Task directions — Pull out every line in the material that contains the word "width" and list those lines.

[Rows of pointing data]
◇ ◇ ◇
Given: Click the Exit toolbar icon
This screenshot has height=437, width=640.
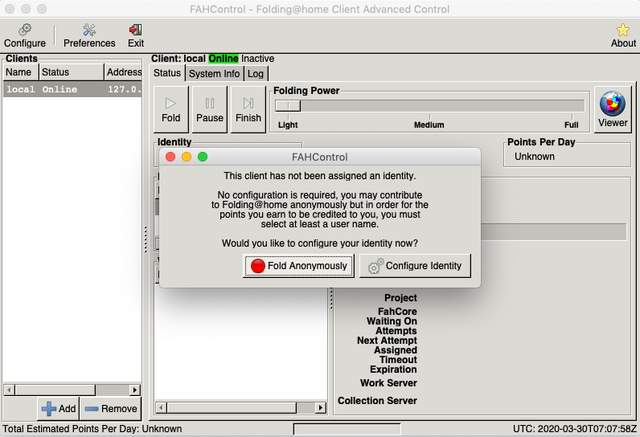Looking at the screenshot, I should (x=136, y=35).
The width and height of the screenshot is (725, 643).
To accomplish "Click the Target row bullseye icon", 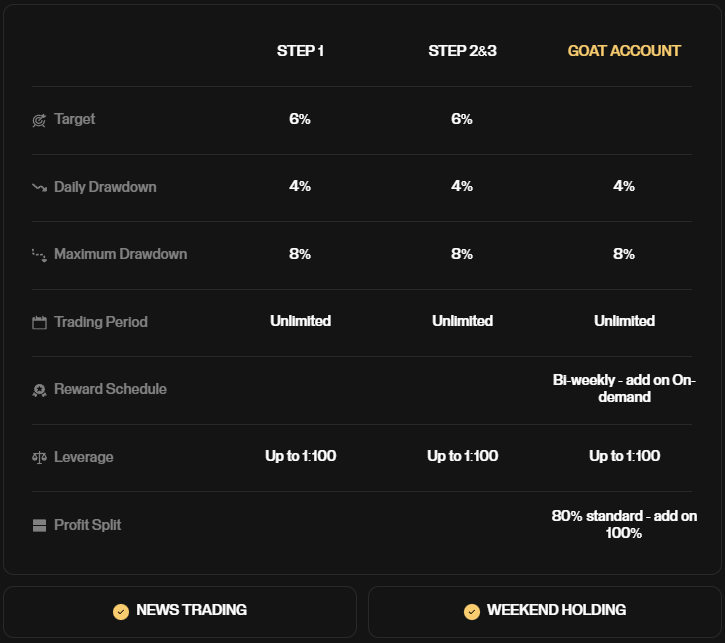I will tap(39, 120).
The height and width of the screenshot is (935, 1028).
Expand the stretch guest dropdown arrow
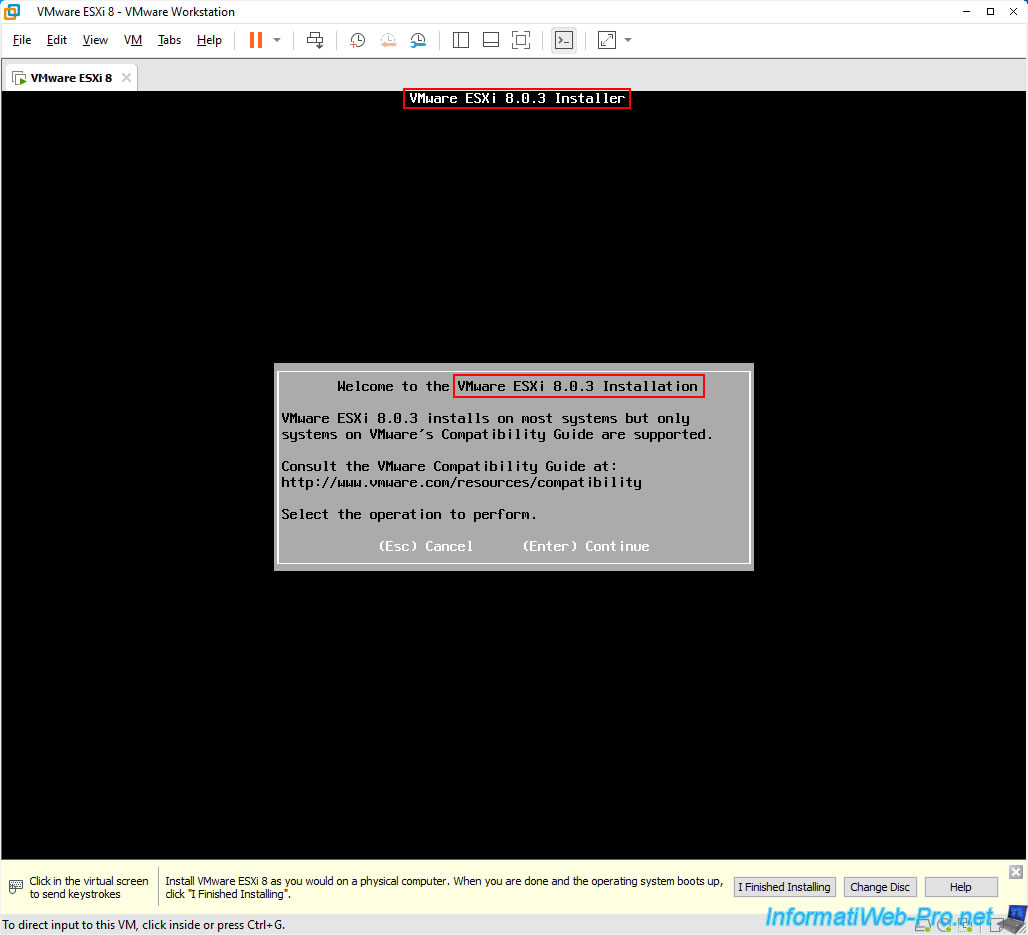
◇ ◇ ◇
The result —
This screenshot has height=437, width=640.
The width and height of the screenshot is (725, 643).
The height and width of the screenshot is (935, 1028).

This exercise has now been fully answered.